TASK PROMPT
Filter the material below down to the lines with the word "computer" and give those lines.

<<<<

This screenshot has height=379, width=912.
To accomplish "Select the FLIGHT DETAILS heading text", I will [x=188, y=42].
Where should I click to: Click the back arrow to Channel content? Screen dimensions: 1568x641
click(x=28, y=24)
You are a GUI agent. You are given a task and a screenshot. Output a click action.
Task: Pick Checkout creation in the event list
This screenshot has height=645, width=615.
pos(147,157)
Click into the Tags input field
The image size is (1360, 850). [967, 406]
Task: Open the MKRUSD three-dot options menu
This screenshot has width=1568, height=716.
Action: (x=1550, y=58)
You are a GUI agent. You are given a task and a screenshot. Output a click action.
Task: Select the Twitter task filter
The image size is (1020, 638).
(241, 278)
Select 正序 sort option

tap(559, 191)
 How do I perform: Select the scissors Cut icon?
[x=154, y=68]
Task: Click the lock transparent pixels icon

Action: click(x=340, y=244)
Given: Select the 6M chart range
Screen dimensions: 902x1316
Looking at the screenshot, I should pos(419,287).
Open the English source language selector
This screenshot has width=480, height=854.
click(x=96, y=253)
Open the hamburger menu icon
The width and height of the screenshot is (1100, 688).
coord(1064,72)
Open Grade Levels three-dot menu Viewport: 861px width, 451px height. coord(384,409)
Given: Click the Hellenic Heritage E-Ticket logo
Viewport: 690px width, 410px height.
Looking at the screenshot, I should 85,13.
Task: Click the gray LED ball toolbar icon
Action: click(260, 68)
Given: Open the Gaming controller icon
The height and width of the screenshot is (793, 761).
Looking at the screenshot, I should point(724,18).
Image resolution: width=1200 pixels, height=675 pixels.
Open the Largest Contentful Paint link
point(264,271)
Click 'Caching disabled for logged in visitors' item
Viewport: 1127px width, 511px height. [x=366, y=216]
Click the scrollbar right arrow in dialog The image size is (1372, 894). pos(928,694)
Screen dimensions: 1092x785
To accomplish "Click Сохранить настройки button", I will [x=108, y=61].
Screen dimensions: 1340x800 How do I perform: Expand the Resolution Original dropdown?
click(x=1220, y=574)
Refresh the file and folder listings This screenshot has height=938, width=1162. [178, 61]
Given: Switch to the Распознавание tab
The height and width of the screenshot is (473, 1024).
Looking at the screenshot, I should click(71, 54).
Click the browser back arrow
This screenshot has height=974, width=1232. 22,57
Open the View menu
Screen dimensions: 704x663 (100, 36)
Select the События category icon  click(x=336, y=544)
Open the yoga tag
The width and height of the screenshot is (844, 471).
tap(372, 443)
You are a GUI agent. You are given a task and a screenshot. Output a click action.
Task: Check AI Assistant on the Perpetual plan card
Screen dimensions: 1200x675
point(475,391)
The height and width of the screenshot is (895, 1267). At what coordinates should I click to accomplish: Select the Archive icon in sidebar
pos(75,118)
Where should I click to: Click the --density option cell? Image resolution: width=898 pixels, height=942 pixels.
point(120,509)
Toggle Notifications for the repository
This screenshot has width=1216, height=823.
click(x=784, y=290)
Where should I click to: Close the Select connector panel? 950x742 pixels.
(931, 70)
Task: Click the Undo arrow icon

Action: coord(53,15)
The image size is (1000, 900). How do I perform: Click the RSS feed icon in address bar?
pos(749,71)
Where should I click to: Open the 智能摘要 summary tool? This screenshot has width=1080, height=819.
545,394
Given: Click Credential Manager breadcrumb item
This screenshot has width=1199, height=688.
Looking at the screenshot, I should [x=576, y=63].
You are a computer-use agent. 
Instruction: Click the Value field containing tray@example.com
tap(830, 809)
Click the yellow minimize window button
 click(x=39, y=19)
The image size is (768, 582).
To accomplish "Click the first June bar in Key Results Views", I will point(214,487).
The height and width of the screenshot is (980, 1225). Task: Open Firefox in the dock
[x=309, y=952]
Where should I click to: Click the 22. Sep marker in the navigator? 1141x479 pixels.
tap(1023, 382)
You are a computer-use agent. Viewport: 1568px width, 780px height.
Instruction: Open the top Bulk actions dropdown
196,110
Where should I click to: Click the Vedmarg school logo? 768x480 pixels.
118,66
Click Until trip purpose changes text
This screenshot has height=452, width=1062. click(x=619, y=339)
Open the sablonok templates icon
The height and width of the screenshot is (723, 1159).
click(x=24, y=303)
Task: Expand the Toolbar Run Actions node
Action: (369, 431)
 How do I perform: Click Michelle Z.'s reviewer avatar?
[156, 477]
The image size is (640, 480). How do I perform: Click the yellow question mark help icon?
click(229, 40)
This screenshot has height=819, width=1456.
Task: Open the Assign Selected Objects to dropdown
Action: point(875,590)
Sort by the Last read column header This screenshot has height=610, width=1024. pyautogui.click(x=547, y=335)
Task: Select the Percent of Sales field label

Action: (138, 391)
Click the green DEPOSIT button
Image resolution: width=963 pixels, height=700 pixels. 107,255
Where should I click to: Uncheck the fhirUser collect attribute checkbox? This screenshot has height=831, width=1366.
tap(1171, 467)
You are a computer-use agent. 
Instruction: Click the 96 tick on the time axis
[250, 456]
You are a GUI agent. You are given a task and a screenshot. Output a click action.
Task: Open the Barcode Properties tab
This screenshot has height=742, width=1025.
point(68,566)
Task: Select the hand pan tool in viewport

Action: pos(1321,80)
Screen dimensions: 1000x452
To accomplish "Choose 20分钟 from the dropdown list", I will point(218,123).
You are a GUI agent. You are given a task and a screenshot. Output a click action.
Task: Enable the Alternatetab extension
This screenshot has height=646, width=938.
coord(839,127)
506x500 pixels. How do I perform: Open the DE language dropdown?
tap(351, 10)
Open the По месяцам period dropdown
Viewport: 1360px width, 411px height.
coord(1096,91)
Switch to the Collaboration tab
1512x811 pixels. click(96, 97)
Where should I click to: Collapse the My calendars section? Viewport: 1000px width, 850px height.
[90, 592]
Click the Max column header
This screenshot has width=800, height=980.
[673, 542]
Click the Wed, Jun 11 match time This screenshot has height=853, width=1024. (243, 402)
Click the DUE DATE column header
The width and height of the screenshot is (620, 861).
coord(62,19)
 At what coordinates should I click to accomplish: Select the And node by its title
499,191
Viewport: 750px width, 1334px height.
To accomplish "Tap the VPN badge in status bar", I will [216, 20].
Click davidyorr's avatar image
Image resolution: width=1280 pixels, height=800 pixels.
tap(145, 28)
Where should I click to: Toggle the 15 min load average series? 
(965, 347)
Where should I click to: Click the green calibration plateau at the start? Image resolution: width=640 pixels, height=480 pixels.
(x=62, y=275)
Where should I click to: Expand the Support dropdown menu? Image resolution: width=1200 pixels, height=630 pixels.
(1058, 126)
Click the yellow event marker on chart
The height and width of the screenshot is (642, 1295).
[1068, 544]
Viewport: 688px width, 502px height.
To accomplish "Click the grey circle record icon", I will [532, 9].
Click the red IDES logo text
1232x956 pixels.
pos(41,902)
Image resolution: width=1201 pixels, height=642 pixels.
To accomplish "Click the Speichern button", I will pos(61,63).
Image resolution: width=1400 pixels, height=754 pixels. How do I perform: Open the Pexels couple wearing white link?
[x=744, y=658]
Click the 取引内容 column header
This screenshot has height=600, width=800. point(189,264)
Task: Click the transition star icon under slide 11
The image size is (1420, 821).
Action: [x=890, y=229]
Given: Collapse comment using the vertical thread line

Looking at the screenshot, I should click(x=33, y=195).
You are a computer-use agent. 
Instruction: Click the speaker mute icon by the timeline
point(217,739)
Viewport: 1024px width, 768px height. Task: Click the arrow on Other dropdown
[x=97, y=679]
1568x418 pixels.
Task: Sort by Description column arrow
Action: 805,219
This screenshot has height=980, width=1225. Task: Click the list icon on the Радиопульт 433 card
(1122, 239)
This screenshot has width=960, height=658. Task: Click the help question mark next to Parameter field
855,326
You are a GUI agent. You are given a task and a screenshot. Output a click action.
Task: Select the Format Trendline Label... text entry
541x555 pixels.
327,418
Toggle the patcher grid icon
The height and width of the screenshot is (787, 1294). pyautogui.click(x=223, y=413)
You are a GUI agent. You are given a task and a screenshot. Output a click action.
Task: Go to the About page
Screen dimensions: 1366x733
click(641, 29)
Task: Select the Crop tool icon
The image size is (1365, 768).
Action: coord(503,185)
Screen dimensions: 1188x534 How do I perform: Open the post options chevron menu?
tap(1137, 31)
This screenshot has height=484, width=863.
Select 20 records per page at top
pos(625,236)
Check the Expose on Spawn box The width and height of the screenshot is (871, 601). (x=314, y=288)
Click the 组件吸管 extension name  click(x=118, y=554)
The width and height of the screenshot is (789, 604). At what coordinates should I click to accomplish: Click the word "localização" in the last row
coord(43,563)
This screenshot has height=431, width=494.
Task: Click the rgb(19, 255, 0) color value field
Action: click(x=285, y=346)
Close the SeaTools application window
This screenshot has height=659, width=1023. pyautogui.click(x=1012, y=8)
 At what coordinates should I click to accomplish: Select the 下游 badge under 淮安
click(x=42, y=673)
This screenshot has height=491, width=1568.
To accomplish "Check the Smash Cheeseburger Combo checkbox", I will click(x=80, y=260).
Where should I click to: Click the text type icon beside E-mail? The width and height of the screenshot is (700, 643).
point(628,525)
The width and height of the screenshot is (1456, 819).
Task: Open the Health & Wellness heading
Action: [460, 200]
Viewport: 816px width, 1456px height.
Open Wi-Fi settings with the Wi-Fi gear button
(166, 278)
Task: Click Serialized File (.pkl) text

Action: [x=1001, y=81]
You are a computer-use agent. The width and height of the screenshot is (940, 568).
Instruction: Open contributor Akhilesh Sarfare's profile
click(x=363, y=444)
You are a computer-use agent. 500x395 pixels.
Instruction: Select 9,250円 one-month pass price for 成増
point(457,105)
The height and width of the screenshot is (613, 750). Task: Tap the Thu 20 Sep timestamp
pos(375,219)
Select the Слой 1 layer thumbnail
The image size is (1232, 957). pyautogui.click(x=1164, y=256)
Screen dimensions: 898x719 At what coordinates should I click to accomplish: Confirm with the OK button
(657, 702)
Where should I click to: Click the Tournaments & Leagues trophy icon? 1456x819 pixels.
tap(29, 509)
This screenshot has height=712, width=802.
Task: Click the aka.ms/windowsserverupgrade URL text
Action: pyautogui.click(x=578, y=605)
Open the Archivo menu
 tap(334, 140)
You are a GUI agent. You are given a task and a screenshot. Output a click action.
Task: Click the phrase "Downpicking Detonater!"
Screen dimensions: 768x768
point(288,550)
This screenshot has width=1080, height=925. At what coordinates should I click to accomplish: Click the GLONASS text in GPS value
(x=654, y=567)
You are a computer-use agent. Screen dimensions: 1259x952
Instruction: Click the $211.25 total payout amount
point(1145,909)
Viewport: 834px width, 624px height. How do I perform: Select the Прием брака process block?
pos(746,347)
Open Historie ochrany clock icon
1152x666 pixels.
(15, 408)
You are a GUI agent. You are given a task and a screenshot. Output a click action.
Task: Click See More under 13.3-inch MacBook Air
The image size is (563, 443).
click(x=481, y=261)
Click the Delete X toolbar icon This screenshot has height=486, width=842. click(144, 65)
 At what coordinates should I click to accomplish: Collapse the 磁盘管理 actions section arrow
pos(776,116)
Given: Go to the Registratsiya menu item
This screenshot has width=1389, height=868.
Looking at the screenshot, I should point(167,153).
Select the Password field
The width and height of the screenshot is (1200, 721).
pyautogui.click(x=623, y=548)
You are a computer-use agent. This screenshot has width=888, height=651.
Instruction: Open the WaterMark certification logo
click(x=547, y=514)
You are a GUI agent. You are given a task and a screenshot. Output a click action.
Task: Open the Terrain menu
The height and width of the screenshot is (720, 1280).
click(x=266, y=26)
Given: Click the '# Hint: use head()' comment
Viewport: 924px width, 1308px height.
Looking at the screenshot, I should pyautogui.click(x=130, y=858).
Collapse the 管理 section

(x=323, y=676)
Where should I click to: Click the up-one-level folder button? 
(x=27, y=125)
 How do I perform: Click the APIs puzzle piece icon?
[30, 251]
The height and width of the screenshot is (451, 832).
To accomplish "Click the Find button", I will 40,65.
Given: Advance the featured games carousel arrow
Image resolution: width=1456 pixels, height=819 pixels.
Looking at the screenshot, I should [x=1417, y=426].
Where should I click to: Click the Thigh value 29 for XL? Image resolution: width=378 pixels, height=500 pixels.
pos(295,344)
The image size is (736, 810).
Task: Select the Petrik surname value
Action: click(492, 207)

>>>>

SOLUTION TO THE PROBLEM
You are a computer-use agent. 
You are a computer-use agent. Viewport: 1568px width, 780px height.
You are a computer-use agent. 
You are a computer-use agent. 
You are a computer-use agent. The width and height of the screenshot is (940, 568).
You are a computer-use agent. 500x395 pixels.
You are a computer-use agent. Screen dimensions: 1259x952
You are a computer-use agent. This screenshot has width=888, height=651.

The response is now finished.